## Requirements
Reproduce every line of the records below, requests included, multiplying each coordinate in the answers by 0.7 and rounding to the nearest whole number, with halves rounded up. Omit the pictures from your output.

## Data

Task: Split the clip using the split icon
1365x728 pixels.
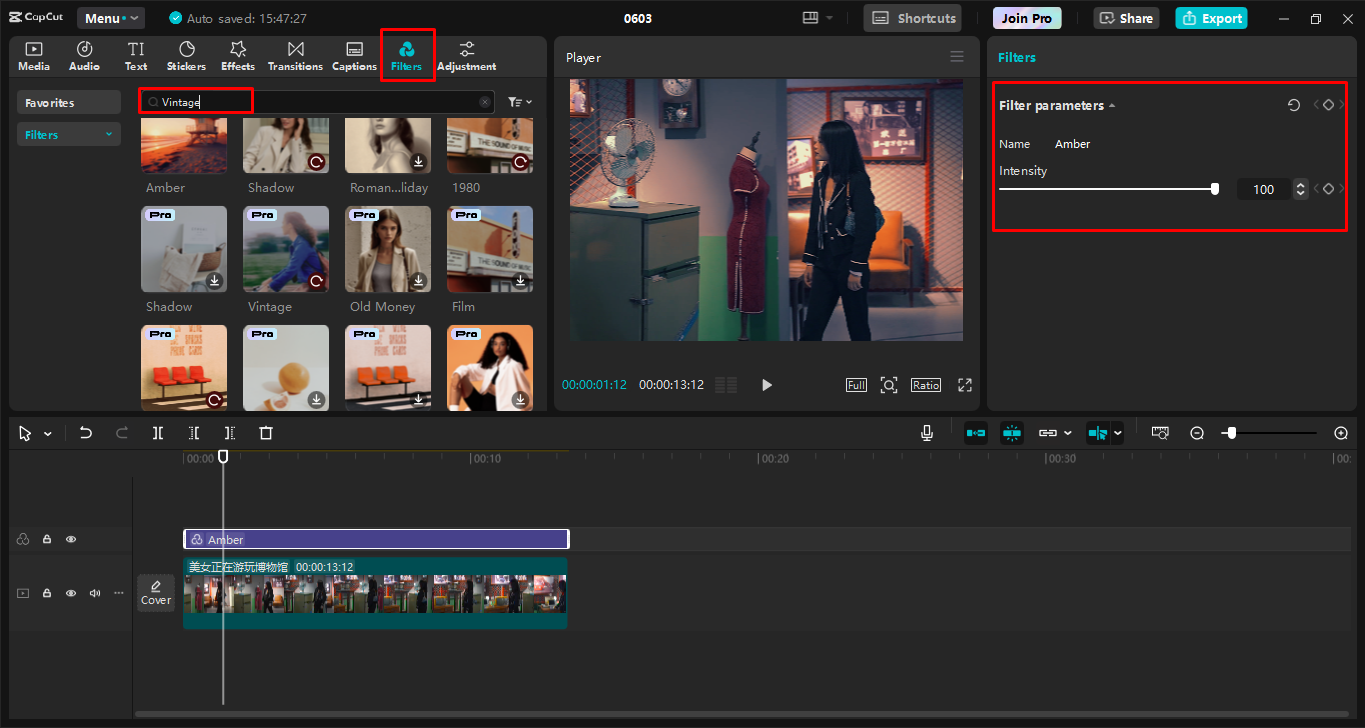Action: click(157, 432)
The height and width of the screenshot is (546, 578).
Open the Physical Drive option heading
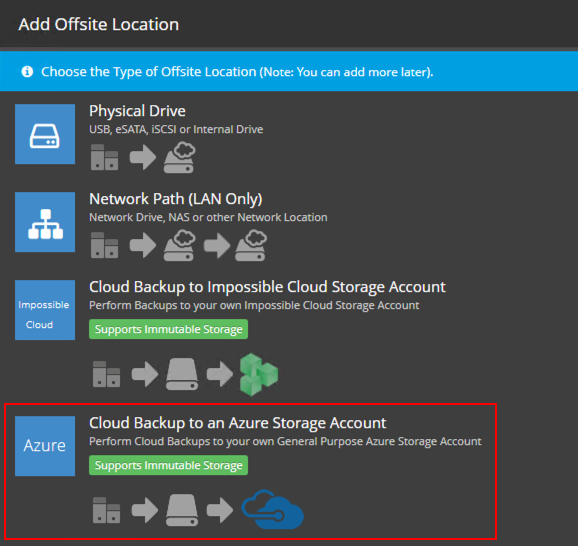pos(137,111)
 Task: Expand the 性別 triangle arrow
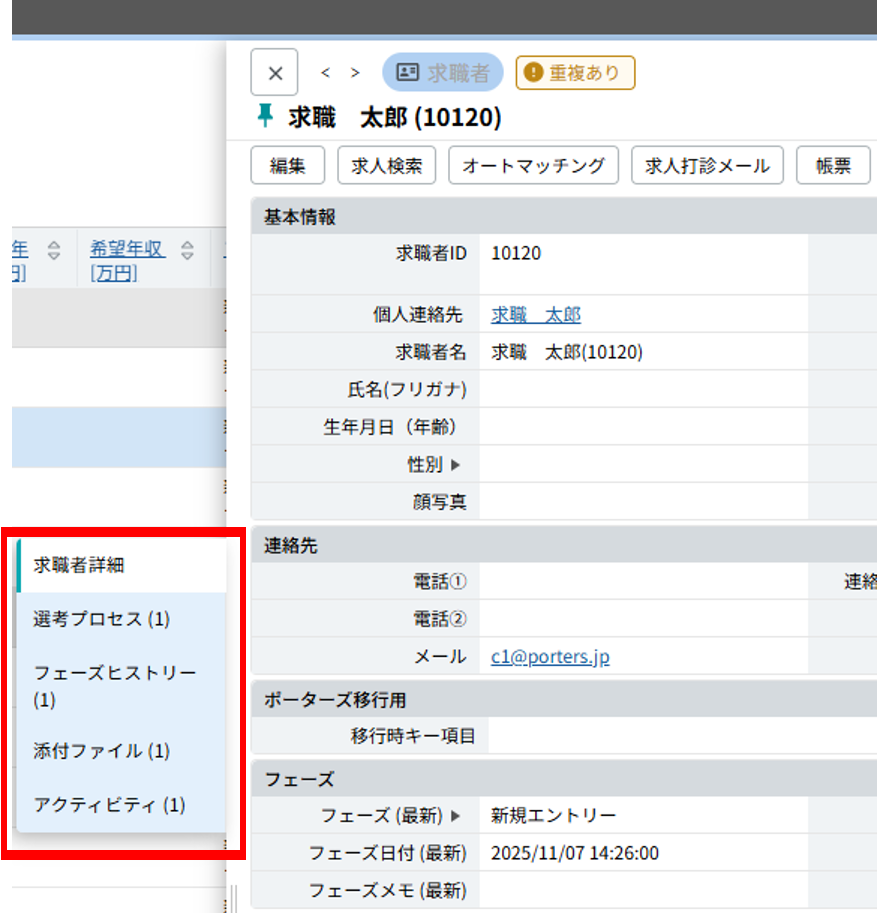pyautogui.click(x=456, y=464)
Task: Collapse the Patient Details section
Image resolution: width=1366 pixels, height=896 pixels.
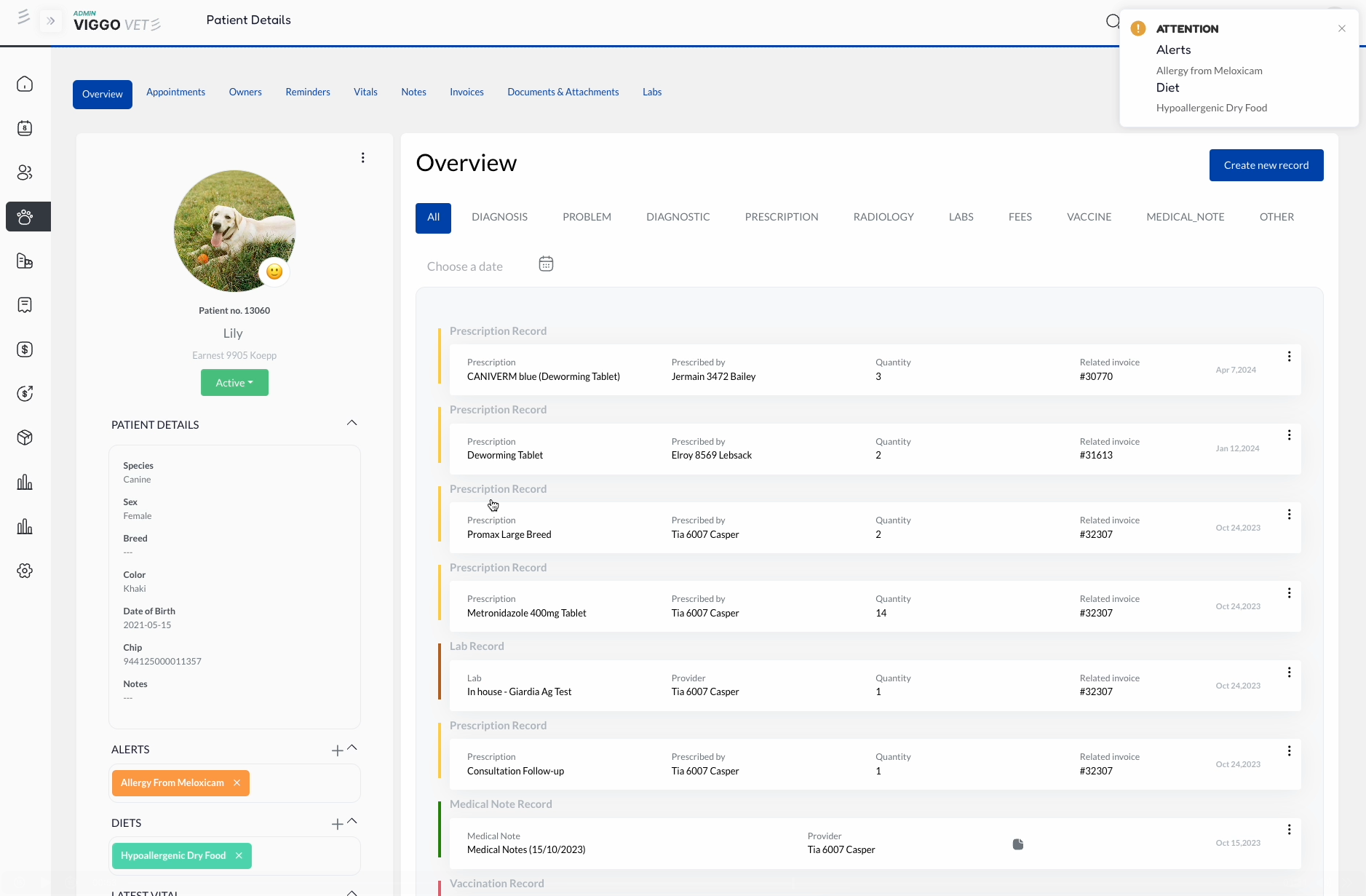Action: tap(352, 423)
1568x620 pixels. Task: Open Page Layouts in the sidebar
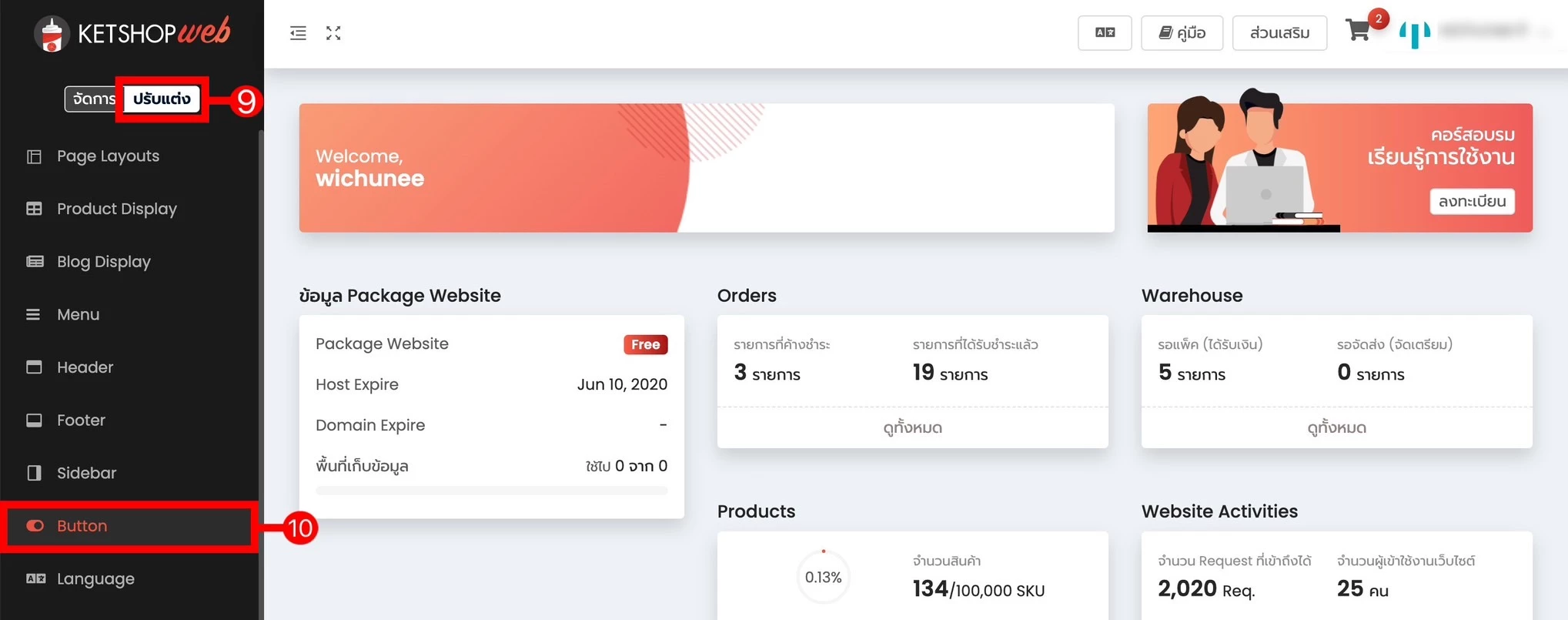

## Reply to the task
Task: Split the clip using the split icon
1365x728 pixels.
Action: click(110, 302)
The height and width of the screenshot is (546, 578).
Open the Physical Drive option heading
pos(96,78)
 Task: Expand the 性別 triangle arrow
pyautogui.click(x=319, y=325)
Task: Collapse the Patient Details section
Image resolution: width=1366 pixels, height=896 pixels.
Action: tap(246, 296)
1568x620 pixels. Task: Open Page Layouts in the sidebar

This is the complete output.